### RECORDS TO USE ###
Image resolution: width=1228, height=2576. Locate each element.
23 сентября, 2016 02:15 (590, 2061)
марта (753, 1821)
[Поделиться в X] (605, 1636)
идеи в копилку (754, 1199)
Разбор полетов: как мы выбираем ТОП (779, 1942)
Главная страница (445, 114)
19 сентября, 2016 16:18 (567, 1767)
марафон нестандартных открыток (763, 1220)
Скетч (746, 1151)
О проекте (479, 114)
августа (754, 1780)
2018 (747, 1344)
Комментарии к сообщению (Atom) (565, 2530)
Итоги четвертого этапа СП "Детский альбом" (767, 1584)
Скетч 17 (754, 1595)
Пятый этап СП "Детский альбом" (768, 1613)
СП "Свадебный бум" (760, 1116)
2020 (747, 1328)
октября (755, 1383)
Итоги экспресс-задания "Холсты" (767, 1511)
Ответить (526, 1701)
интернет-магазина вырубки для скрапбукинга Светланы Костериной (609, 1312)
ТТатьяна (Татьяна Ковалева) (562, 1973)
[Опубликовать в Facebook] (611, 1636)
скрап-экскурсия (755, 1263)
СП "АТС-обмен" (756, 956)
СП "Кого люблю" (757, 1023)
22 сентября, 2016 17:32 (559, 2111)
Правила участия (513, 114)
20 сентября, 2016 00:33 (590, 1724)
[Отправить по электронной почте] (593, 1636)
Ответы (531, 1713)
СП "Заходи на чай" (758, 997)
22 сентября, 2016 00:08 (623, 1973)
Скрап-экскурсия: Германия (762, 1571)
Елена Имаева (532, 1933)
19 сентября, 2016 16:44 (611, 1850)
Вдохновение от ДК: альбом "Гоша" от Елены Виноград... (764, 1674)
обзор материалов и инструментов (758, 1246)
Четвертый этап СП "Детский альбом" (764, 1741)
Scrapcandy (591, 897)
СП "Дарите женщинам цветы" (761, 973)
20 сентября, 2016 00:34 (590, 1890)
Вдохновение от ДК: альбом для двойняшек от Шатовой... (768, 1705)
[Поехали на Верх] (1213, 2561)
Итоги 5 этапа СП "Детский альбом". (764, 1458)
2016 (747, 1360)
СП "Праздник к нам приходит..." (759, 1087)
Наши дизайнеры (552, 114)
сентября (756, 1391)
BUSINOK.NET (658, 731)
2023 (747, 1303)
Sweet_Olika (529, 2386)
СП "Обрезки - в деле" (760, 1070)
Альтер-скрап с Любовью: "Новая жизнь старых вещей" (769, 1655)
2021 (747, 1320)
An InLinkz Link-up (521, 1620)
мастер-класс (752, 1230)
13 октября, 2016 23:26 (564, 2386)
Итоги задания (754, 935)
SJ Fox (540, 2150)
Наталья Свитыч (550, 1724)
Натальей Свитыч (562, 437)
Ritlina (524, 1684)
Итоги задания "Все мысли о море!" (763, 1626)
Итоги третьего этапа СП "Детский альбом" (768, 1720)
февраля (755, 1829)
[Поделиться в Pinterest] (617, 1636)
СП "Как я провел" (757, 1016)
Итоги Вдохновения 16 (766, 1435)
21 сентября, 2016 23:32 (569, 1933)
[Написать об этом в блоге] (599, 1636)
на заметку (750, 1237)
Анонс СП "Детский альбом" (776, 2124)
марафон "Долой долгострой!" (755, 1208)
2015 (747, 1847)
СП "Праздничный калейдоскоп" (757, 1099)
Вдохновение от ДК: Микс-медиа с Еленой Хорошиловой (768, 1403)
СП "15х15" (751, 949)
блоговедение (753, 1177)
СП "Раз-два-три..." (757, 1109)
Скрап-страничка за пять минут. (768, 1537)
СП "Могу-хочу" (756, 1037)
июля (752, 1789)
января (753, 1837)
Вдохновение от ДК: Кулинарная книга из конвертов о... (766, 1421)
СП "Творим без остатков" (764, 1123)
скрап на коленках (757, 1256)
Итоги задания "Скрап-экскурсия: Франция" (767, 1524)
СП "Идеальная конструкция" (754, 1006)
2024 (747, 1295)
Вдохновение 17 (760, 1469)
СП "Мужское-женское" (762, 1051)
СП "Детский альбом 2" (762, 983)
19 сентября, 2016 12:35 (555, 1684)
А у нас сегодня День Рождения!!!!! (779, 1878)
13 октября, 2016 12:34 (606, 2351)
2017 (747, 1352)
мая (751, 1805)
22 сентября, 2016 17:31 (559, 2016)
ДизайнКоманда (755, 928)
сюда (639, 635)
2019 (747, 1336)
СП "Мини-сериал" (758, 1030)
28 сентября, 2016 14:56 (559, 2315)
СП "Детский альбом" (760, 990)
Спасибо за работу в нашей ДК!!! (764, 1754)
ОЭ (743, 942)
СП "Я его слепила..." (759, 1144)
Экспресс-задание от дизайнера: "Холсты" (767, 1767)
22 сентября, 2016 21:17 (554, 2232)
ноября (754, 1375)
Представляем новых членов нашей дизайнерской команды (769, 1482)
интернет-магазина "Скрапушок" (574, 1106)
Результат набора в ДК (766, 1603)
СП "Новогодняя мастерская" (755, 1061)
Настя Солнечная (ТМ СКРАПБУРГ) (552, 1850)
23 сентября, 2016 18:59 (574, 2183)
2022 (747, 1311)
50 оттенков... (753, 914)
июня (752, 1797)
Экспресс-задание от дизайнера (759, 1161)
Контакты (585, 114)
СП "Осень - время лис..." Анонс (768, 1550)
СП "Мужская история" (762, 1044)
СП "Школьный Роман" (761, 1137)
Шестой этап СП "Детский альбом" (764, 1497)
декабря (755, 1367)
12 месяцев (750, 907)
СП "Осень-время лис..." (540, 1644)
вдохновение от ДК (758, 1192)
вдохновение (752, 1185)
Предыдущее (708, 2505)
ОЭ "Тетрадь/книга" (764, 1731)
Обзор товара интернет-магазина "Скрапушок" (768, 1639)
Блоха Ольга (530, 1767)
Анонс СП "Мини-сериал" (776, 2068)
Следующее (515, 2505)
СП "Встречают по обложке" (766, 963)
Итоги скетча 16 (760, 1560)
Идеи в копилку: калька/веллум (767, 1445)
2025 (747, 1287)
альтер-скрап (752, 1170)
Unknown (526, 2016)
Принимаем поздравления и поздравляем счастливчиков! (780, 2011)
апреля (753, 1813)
###
[TASK BRIEF] Write out the complete listing above, exactly as it reads.

[ANSWER FOR THIS EXERCISE]
Image resolution: width=1228, height=2576. Locate each element.
23 сентября, 2016 02:15 (590, 2061)
марта (753, 1821)
[Поделиться в X] (605, 1636)
идеи в копилку (754, 1199)
Разбор полетов: как мы выбираем ТОП (779, 1942)
Главная страница (445, 114)
19 сентября, 2016 16:18 (567, 1767)
марафон нестандартных открыток (763, 1220)
Скетч (746, 1151)
О проекте (479, 114)
августа (754, 1780)
2018 (747, 1344)
Комментарии к сообщению (Atom) (565, 2530)
Итоги четвертого этапа СП "Детский альбом" (767, 1584)
Скетч 17 (754, 1595)
Пятый этап СП "Детский альбом" (768, 1613)
СП "Свадебный бум" (760, 1116)
2020 (747, 1328)
октября (755, 1383)
Итоги экспресс-задания "Холсты" (767, 1511)
Ответить (526, 1701)
интернет-магазина вырубки для скрапбукинга Светланы Костериной (609, 1312)
ТТатьяна (Татьяна Ковалева) (562, 1973)
[Опубликовать в Facebook] (611, 1636)
скрап-экскурсия (755, 1263)
СП "АТС-обмен" (756, 956)
СП "Кого люблю" (757, 1023)
22 сентября, 2016 17:32 (559, 2111)
Правила участия (513, 114)
20 сентября, 2016 00:33 (590, 1724)
[Отправить по электронной почте] (593, 1636)
Ответы (531, 1713)
СП "Заходи на чай" (758, 997)
22 сентября, 2016 00:08 (623, 1973)
Скрап-экскурсия: Германия (762, 1571)
Елена Имаева (532, 1933)
19 сентября, 2016 16:44 (611, 1850)
Вдохновение от ДК: альбом "Гоша" от Елены Виноград... (764, 1674)
обзор материалов и инструментов (758, 1246)
Четвертый этап СП "Детский альбом" (764, 1741)
Scrapcandy (591, 897)
СП "Дарите женщинам цветы" (761, 973)
20 сентября, 2016 00:34 (590, 1890)
Вдохновение от ДК: альбом для двойняшек от Шатовой... (768, 1705)
[Поехали на Верх] (1213, 2561)
Итоги 5 этапа СП "Детский альбом". (764, 1458)
2016 (747, 1360)
СП "Праздник к нам приходит..." (759, 1087)
Наши дизайнеры (552, 114)
сентября (756, 1391)
BUSINOK.NET (658, 731)
2023 (747, 1303)
Sweet_Olika (529, 2386)
СП "Обрезки - в деле" (760, 1070)
Альтер-скрап с Любовью: "Новая жизнь старых вещей" (769, 1655)
2021 (747, 1320)
An InLinkz Link-up (521, 1620)
мастер-класс (752, 1230)
13 октября, 2016 23:26 (564, 2386)
Итоги задания (754, 935)
SJ Fox (540, 2150)
Наталья Свитыч (550, 1724)
Натальей Свитыч (562, 437)
Ritlina (524, 1684)
Итоги задания "Все мысли о море!" (763, 1626)
Итоги третьего этапа СП "Детский альбом" (768, 1720)
февраля (755, 1829)
[Поделиться в Pinterest] (617, 1636)
СП "Как я провел" (757, 1016)
Итоги Вдохновения 16 (766, 1435)
21 сентября, 2016 23:32 (569, 1933)
[Написать об этом в блоге] (599, 1636)
на заметку (750, 1237)
Анонс СП "Детский альбом" (776, 2124)
марафон "Долой долгострой!" (755, 1208)
2015 (747, 1847)
СП "Праздничный калейдоскоп" (757, 1099)
Вдохновение от ДК: Микс-медиа с Еленой Хорошиловой (768, 1403)
СП "15х15" (751, 949)
блоговедение (753, 1177)
СП "Раз-два-три..." (757, 1109)
Скрап-страничка за пять минут. (768, 1537)
СП "Могу-хочу" (756, 1037)
июля (752, 1789)
января (753, 1837)
Вдохновение от ДК: Кулинарная книга из конвертов о... (766, 1421)
СП "Творим без остатков" (764, 1123)
скрап на коленках (757, 1256)
Итоги задания "Скрап-экскурсия: Франция" (767, 1524)
СП "Идеальная конструкция" (754, 1006)
2024 (747, 1295)
Вдохновение 17 (760, 1469)
СП "Мужское-женское" (762, 1051)
СП "Детский альбом 2" (762, 983)
19 сентября, 2016 12:35 (555, 1684)
А у нас сегодня День Рождения!!!!! (779, 1878)
13 октября, 2016 12:34 (606, 2351)
2017 (747, 1352)
мая (751, 1805)
22 сентября, 2016 17:31 (559, 2016)
ДизайнКоманда (755, 928)
сюда (639, 635)
2019 (747, 1336)
СП "Мини-сериал" (758, 1030)
28 сентября, 2016 14:56 (559, 2315)
СП "Детский альбом" (760, 990)
Спасибо за работу в нашей ДК!!! (764, 1754)
ОЭ (743, 942)
СП "Я его слепила..." (759, 1144)
Экспресс-задание от дизайнера: "Холсты" (767, 1767)
22 сентября, 2016 21:17 (554, 2232)
ноября (754, 1375)
Представляем новых членов нашей дизайнерской команды (769, 1482)
интернет-магазина "Скрапушок" (574, 1106)
Результат набора в ДК (766, 1603)
СП "Новогодняя мастерская" (755, 1061)
Настя Солнечная (ТМ СКРАПБУРГ) (552, 1850)
23 сентября, 2016 18:59 (574, 2183)
2022 (747, 1311)
50 оттенков... (753, 914)
июня (752, 1797)
Экспресс-задание от дизайнера (759, 1161)
Контакты (585, 114)
СП "Осень - время лис..." Анонс (768, 1550)
СП "Мужская история" (762, 1044)
СП "Школьный Роман" (761, 1137)
Шестой этап СП "Детский альбом" (764, 1497)
декабря (755, 1367)
12 месяцев (750, 907)
СП "Осень-время лис..." (540, 1644)
вдохновение от ДК (758, 1192)
вдохновение (752, 1185)
Предыдущее (708, 2505)
ОЭ "Тетрадь/книга" (764, 1731)
Обзор товара интернет-магазина "Скрапушок" (768, 1639)
Блоха Ольга (530, 1767)
Анонс СП "Мини-сериал" (776, 2068)
Следующее (515, 2505)
СП "Встречают по обложке" (766, 963)
Итоги скетча 16 (760, 1560)
Идеи в копилку: калька/веллум (767, 1445)
2025 (747, 1287)
альтер-скрап (752, 1170)
Unknown (526, 2016)
Принимаем поздравления и поздравляем счастливчиков! (780, 2011)
апреля (753, 1813)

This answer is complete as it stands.